I helped her carry the bag through the crowded terminal as people in high gear rushed by us on both sides. For a moment, I suspected we looked like a young couple with two kids. I wanted to wait with her and carry the bag to the car that would be waiting for her outside of the train station, but I had to catch the number 60 bus that ran every thirty minutes. I would be late if I chatted any longer. I patted, Man-Man, on the head, and said, “Take care little fella.”
“Bye, Tee Tee.”
“Thank you for helping me with the bag.”
“What’s your name?”
“Richard,” I said before turning and walking in the other direction. As I reached the revolving doors, I hear the boy beginning to cry again, making me think about my own situation.

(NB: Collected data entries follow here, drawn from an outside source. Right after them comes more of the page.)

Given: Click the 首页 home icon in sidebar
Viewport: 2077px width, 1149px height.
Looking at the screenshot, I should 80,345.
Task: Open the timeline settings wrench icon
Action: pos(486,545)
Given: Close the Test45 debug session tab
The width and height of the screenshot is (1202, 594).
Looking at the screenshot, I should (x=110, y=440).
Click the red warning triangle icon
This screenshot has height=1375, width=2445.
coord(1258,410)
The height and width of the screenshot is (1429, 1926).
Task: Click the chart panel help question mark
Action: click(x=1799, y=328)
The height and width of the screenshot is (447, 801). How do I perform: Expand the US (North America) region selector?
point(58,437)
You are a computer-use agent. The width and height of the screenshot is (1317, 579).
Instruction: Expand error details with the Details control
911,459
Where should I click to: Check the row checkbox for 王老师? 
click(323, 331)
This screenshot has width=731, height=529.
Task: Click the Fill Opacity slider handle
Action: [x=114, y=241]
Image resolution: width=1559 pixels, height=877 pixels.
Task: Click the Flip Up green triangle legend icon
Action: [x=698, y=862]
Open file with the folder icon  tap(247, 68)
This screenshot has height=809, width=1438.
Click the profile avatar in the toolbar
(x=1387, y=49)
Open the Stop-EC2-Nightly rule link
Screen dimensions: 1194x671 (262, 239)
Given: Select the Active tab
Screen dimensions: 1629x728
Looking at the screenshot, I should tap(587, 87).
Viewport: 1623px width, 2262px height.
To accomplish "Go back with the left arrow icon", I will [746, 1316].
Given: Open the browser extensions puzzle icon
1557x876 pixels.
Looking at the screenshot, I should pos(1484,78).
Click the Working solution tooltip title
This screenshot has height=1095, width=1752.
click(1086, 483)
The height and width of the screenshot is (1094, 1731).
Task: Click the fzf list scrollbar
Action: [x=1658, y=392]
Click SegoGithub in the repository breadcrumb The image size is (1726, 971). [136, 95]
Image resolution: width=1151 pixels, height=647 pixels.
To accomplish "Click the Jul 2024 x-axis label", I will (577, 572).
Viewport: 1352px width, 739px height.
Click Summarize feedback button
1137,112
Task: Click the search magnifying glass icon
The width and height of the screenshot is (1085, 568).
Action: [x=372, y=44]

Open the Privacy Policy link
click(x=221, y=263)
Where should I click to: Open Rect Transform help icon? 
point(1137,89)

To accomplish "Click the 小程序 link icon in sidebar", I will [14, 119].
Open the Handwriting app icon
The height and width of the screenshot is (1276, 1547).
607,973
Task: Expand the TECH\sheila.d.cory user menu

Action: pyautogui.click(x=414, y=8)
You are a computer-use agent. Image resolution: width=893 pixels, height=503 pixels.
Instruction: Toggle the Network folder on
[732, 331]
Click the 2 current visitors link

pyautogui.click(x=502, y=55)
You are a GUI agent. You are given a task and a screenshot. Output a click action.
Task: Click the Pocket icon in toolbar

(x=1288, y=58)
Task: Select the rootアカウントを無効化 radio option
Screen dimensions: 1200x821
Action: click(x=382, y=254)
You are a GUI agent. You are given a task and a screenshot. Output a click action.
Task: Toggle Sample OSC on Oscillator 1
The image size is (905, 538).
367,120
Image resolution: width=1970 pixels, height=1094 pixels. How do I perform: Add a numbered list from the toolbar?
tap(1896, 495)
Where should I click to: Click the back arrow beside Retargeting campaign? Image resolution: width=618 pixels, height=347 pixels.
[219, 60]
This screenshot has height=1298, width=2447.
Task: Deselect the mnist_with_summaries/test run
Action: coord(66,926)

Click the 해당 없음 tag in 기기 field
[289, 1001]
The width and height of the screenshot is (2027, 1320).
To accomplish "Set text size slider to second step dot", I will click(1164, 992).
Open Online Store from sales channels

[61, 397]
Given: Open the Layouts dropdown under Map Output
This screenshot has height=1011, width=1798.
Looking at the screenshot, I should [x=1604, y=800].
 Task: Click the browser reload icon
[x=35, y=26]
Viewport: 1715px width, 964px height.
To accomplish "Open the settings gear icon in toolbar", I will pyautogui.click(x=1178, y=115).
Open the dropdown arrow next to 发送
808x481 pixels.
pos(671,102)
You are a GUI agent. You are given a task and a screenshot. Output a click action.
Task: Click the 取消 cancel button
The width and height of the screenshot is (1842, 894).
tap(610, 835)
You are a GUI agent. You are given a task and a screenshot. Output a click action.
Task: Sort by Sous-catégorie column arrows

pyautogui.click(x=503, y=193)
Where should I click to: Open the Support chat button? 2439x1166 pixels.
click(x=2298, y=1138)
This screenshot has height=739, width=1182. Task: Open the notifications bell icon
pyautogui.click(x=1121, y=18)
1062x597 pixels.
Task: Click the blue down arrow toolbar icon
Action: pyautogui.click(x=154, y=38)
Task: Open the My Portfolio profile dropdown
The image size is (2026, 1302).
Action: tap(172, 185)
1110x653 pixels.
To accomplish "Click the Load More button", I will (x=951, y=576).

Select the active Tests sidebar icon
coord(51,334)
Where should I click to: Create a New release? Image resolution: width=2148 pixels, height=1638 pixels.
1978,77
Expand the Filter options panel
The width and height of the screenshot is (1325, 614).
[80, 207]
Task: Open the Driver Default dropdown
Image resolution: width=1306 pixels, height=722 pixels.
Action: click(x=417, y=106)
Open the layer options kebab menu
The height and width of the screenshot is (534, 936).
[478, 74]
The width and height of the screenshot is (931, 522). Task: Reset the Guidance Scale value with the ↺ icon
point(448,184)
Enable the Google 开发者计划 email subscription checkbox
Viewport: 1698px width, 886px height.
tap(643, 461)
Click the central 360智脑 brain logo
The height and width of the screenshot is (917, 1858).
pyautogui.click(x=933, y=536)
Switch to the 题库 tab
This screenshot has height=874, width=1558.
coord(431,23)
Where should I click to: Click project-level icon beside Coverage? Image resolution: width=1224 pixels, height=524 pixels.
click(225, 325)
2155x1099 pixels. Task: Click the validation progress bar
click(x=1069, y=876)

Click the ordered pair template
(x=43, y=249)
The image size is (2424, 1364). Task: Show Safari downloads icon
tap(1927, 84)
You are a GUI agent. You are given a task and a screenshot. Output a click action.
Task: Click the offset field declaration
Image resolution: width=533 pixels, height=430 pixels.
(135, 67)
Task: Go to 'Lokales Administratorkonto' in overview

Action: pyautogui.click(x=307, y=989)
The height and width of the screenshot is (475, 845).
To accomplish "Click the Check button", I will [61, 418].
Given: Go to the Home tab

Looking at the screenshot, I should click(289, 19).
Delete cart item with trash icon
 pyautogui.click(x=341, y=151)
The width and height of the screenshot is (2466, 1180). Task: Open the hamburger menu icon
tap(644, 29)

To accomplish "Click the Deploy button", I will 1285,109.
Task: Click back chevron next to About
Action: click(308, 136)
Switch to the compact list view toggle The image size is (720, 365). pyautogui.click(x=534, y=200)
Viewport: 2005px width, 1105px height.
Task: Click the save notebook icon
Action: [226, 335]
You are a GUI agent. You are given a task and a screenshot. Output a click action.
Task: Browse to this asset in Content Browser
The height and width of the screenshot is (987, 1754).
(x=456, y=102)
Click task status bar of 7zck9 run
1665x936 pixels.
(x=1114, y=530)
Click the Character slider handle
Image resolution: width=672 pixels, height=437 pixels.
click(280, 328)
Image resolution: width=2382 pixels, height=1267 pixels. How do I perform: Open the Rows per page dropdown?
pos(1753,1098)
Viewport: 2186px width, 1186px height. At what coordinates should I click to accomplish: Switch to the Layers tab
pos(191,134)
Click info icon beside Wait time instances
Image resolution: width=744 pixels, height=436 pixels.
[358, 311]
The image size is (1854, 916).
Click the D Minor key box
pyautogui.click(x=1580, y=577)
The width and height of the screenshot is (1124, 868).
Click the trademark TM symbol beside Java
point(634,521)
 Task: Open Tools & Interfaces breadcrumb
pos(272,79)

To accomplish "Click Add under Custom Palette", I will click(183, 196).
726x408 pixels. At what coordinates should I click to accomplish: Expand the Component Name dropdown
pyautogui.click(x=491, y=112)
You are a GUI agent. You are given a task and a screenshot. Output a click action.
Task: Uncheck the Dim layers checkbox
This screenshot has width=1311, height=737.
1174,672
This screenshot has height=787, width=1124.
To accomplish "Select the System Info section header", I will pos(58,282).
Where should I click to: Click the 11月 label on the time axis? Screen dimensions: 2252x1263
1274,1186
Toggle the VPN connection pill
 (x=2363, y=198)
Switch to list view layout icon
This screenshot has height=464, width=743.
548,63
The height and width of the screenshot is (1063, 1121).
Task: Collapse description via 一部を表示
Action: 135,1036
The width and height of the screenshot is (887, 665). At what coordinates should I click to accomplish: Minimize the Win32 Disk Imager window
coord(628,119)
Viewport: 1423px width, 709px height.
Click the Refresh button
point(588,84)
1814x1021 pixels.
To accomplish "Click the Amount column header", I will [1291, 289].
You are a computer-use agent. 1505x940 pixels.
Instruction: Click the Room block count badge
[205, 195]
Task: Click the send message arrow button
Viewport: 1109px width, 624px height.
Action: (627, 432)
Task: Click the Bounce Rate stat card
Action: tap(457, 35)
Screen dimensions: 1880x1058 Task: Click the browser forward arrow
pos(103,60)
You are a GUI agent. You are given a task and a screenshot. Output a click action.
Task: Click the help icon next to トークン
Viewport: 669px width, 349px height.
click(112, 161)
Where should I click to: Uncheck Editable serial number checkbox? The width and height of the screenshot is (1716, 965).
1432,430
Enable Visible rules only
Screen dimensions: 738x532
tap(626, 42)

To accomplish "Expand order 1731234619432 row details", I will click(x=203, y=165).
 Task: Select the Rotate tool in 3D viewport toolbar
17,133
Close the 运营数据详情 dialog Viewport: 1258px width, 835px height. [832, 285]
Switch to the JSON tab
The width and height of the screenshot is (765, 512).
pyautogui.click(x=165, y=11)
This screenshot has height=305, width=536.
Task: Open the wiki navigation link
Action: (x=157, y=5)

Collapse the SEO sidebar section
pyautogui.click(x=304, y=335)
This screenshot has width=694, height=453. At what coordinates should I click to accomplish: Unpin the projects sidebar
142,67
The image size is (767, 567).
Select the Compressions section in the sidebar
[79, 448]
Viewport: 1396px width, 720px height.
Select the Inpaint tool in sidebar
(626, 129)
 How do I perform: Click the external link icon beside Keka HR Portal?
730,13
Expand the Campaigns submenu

I was really sure that I was about to do the right thing when I boarded the train this morning. It was hard for me to imagine what my girlfriend wanted to do. We had been together since our freshman year, and I didn’t understand her logic. There was no way I was going to be like my old man or her old man. I got her pregnant on purpose just to prove my point. She knew it to, but I convinced her that everything would be okay. We argued a lot because she kept letting her mother and girlfriends get into our business.
“How we gonna take care a baby?”
“You’ll see everything is gonna be okay as soon as we finish school.”
“Where you gonna work with a high school diploma?”
“Oh, I’ll get a job. Don’t worry about that.”
“What about college?”
“We don’t need college to take care of no baby.”
“Where we gonna live?”
“It will work out, trust me.”
I replayed this conversation in my mind over and over as I waited on the bus stop. “Where is the bus?” I murmured. I got to hurry up and get to the clinic; I cannot let her do it. It was all running through my head - Man-Man’s crying. Tee Tee’s talking. My girlfriend’s questions. Reaching into my pockets for the fare card was also messing with me now. No money. Momma gave me money for this trip today. Still, I wasn’t going to be like him, or Man Man’s daddy, or Bootsey. I got this, and I will handle my business “Where is the bus?” I uttered loudly this time. I got to get to the clinic to stop her.
More people had gathered at the bus stop. If they were carrying burdens like me, it was difficult to tell. Stepping into the street, I could see the number 60 finally rolling my way. It was finally here. The doors opened, allowing several passengers off. I could hear a baby crying on the bus, a baby being held by someone who looked like me. “Are you getting on young man?” the driver asked. “No, I am waiting on the number 120.” The bus rolled away, and I walked back toward the train station.